● **Prompt**
Report each line of the material below where the word "computer" can be found.

━━━━━ Source data ━━━━━

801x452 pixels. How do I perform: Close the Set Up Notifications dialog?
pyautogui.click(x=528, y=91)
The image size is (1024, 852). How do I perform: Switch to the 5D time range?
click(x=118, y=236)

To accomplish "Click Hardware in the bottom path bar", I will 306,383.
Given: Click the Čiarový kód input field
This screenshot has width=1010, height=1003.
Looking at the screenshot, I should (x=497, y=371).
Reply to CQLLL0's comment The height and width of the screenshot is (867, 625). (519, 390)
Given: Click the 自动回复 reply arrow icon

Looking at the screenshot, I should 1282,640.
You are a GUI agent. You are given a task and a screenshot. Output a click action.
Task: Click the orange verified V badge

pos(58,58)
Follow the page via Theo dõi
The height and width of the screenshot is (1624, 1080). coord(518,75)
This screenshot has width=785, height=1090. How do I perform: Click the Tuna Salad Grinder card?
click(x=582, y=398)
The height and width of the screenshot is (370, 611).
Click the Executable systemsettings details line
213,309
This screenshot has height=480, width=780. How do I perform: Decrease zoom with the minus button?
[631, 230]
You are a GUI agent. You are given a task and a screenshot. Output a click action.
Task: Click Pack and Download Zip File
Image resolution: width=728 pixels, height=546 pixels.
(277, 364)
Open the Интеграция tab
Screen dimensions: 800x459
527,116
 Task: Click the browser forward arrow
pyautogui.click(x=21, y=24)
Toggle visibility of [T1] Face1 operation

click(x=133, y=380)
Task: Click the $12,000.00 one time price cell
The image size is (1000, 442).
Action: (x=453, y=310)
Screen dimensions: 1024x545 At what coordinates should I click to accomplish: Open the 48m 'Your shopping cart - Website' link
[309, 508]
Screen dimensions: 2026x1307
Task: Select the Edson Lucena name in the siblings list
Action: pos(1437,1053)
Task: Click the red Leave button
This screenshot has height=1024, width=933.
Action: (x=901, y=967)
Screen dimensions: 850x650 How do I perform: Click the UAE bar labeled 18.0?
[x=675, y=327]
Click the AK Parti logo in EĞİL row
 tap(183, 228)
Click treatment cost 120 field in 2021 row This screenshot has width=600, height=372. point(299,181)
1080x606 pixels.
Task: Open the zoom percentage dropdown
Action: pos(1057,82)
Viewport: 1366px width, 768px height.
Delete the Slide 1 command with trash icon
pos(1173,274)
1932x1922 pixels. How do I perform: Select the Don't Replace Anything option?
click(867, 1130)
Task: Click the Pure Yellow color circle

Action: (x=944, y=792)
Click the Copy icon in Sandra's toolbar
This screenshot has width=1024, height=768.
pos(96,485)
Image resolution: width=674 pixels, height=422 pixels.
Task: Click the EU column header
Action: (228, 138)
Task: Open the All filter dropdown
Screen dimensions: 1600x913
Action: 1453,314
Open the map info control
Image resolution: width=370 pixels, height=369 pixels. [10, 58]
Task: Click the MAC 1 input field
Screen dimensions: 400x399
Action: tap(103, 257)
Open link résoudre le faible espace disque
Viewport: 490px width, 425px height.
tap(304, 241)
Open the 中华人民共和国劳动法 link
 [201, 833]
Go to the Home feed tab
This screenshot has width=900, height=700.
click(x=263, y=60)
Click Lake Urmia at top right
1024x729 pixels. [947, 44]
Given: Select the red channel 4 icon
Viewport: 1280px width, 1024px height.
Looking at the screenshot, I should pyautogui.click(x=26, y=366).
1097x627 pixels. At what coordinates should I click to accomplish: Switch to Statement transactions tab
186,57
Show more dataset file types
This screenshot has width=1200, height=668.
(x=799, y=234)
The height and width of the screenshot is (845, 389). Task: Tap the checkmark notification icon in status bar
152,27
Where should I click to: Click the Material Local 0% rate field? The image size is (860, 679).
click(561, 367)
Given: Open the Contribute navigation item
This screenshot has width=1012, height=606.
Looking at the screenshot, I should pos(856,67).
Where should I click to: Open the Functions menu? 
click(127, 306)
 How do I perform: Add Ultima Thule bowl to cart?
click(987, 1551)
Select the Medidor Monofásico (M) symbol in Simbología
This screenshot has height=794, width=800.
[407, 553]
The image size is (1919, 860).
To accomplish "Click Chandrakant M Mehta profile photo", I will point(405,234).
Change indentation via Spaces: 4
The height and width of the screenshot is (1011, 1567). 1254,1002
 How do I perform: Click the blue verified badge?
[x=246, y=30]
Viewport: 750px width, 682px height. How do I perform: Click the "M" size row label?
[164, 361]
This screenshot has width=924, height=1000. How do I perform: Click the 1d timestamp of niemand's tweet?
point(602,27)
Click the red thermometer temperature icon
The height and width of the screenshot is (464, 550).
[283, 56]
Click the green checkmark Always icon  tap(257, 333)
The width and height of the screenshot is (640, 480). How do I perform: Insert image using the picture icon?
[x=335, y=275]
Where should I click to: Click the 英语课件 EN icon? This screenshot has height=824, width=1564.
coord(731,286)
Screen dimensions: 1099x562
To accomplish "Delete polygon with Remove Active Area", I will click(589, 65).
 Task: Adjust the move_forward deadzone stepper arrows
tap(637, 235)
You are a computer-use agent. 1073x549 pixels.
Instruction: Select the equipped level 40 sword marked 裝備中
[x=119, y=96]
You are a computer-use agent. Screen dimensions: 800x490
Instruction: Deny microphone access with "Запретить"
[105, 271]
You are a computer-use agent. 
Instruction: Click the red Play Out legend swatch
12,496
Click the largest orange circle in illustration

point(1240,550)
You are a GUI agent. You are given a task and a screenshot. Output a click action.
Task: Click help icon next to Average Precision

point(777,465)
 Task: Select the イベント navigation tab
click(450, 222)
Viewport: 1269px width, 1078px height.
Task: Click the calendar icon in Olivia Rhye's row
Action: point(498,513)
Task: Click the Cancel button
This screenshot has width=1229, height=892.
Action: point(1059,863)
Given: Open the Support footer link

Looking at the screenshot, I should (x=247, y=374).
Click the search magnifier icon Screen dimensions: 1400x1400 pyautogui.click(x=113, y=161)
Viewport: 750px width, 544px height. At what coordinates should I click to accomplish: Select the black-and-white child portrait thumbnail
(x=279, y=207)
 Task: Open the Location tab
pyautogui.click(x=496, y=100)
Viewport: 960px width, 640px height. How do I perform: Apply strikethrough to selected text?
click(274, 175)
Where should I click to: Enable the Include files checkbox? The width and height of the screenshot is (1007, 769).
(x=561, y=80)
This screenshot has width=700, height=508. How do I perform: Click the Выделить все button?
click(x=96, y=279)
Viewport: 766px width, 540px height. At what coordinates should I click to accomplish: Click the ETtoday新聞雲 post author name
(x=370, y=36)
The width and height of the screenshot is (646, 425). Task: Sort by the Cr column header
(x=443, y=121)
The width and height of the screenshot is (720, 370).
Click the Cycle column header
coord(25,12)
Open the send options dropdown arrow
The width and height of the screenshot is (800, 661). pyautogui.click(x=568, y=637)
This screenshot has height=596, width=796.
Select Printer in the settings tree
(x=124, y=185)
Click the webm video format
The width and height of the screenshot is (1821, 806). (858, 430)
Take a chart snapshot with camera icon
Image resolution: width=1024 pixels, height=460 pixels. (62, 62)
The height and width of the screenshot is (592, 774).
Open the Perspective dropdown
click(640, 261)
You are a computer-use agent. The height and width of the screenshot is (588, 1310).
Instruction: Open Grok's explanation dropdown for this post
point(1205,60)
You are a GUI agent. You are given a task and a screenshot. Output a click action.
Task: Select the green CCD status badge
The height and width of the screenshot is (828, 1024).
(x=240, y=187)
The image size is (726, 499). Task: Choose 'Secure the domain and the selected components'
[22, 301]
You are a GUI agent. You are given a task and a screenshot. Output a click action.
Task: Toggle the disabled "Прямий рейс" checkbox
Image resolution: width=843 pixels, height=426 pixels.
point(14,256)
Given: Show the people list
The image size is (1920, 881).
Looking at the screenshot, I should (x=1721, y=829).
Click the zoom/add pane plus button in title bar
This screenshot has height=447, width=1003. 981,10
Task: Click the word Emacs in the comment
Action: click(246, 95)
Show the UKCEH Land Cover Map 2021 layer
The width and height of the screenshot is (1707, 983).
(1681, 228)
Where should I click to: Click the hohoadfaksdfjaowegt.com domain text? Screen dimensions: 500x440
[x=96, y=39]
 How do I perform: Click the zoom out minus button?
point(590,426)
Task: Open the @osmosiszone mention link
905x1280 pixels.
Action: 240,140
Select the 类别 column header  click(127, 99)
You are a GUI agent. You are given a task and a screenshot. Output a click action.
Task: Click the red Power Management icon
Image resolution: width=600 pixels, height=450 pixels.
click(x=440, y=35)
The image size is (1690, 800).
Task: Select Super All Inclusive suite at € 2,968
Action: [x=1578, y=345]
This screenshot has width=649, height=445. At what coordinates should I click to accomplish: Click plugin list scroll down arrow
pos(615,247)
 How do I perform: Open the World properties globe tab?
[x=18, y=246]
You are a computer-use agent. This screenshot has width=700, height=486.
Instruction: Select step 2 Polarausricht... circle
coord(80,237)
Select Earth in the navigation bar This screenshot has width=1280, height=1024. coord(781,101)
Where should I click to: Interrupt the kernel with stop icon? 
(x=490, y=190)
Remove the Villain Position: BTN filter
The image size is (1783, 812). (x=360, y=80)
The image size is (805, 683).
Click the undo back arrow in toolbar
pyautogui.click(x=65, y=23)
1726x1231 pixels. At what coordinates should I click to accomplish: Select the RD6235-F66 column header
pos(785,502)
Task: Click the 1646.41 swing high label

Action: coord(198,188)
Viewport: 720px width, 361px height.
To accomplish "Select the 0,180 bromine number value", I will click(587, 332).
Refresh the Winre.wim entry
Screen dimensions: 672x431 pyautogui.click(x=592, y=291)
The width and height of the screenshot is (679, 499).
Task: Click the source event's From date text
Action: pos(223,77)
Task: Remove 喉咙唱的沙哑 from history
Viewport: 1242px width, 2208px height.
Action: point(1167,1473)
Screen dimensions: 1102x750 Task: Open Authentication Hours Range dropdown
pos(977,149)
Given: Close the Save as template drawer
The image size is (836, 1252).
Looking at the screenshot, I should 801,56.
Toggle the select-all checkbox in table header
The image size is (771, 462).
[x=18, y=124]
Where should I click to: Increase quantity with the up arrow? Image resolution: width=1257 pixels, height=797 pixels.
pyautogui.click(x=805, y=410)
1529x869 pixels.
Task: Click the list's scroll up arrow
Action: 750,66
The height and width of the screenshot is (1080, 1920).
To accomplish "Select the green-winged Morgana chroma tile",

━━━━━

● **Result for this exercise**
You are a computer-use agent. 1073x549 pixels.
You are a computer-use agent. Screen dimensions: 800x490
You are a computer-use agent. 
You are a computer-use agent. The height and width of the screenshot is (588, 1310).
You are a computer-use agent. This screenshot has width=700, height=486.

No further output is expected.